If you read this text. As of 06.03.2022 - this is the fastest slider lookup algorithm ever created!
No x64-x86 algo ever came close. No known asic or fpga implementation scratched this performance.
We are scratching at the 100 Billion Lookup/ second mark here - which is insane since the best cpu algo can do 10Gigalookups / 16 Cores at the moment.
tcusr wrote: ↑Mon Mar 07, 2022 9:40 pm
how expensive is a branch inside a GPU? why don't you try kogge stone or dumb7fill just for D1/D2?
kogge stone and dumb7fill is there already and performans quite well. But I always had the bitreverse intrinsics in the back of my head.
Turns out that was the correct approach - 100 Billion Lookups/s achieved.

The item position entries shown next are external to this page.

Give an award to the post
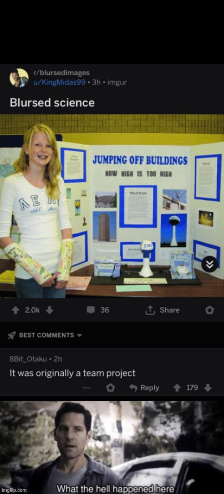The image size is (224, 494). coord(210,310)
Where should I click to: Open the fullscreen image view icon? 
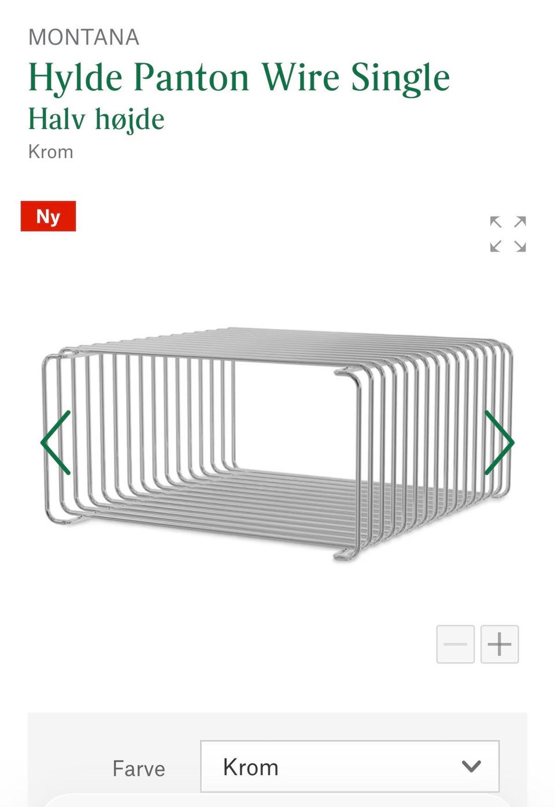pos(508,234)
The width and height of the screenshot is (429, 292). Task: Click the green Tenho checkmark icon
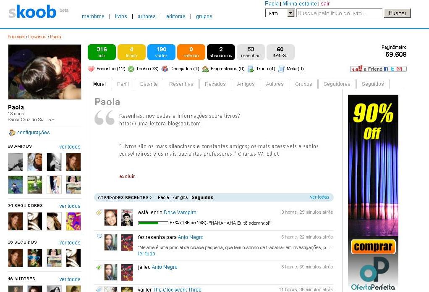tap(130, 69)
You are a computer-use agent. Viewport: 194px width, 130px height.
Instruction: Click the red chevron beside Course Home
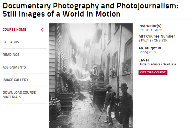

So what is the suprise with cuda?
Lookups are expensive - even a constexpr inline array (which is inline and not the same as __constant__) lookup is ~8x slower than 10-12 instructions!
So I can confirm here 100% that calculating the knight/king moves from scratch is cheaper than looking up one single element in an 64 slot array. mailbox algos are DOA on the current gpu architecture.
To answer your question: Most branches get compiled away into branchless code. So its very very cheap to branch. What is not cheap is having thread divergence but thats another topic. Also I am not using the advanced cuda scheduling features like graphs or streams yet.
What is still Todo
I want to see if my AST generator leads to a new algorithm - http://www.talkchess.com/forum3/viewtop ... 80#p922256
but after that I will take a hard look at cuda cores - not even the new neural network popxor network first but I want to see if I can solve sliding pieces with matrix multiplication directly. If you take the board and multiply it by some matrix and get the correct result or a unique offset directly it should be fast also.
I would not mind having all chess code eaten by linear algebra.
Taking ideas is not a vice, it is a virtue. We have another word for this. It is called learning.
But sharing ideas is an even greater virtue. We have another word for this. It is called teaching.
Its the expected performance - and a great example why benchmarking is hard. I specifically set Bitrotation as first and last algo so everyone here can see the impact when you are missing some warmup code. 55.99 vs 63.09
But I would not call that "looking tired" at all.
This performance you probably would not even be getting close to with a 64 core ryzen system. Cool thing about "inline calculation" in cuda:
There is no memory pressure - so this will scale and scale and scale with future architecutures and multiple gpus.
I calculated it today. The 3090 reaches 100 Billion Lookups/s. I am writing results to memory to verify and force the compiler to emit correct code.
With 100 Billion lookups/s we are going to need 800Gbit of memory bandwidth which is 1/8th of the theoretical 936.2 GByte/s.
Having a code like PEXT or Fancy magic - that will need to 2-3x the amount of memory to be read before it is written afterwards.
In any case - calculation is slow enough to not be memory bound at the moment. That leaves room for algorithmic improvement. But the point I want to make is that currently this is writing to memory which for an actual movegenerator or engine this would only be an intermediate result which gets consumed or used elsewhere. So embedded in another algorithm this sliding piece code is faster than the numbers posted.
dangi12012 wrote: ↑Fri Mar 11, 2022 1:35 pm
Its the expected performance - and a great example why benchmarking is hard. I specifically set Bitrotation as first and last algo so everyone here can see the impact when you are missing some warmup code. 55.99 vs 63.09
I already wondered why you did Bitrotation twice, so I left the 2nd one out of the results. You seem to use CUDA 11.4, I used CUDA 11.6, this doesn't make much difference.
What strikes me is that the 'Switch Lookup' seems to be 10 times slower on RTX-2000 devices compared to RTX-3000 devices, I wonder why this is.
Above link is GLSL which compiles into spirv which is the equivalent of ptx.
Vulkan gives a better memorymodel than CUDA and runs on android, playstation, xbox IOS (Apple M1!! and MacOS) and almost everywhere else.
It will be interesting to see if the RDNA iGPU of a Ryzen performans faster than the 8 Cores of the system itself. (probably yes)
If a real hardware unified memory model is available like on M1 or on Consoles - I am certain that hybrid chess engines can easily offload some work the the igpu because there host device memory latency is non existent (still not single function calls but for at least 1M invocations of bulk load to be done in parallel)
All in all I can see a shift to Vk will increase boilerplate code to 1000x the current state - but there are ways to hide that code in a common header etc. But it is the right thing to do for computerchess.
One interesting point is if vk on nvidia could be faster than a cuda implementation.
My gut feeling is that there has to be a backend in the nvidia driver that actually translates any gpgpu language to the native HW language (of the architecture) - but there will have to be implementation specific differences.
spirV and ptx are too different to produce the same core assembly and same performance.
Not to mention that glsl opens the door to exotic hardware that are not gpus to begin with. This will be interesting to see! - but VK is the better road forward in any case.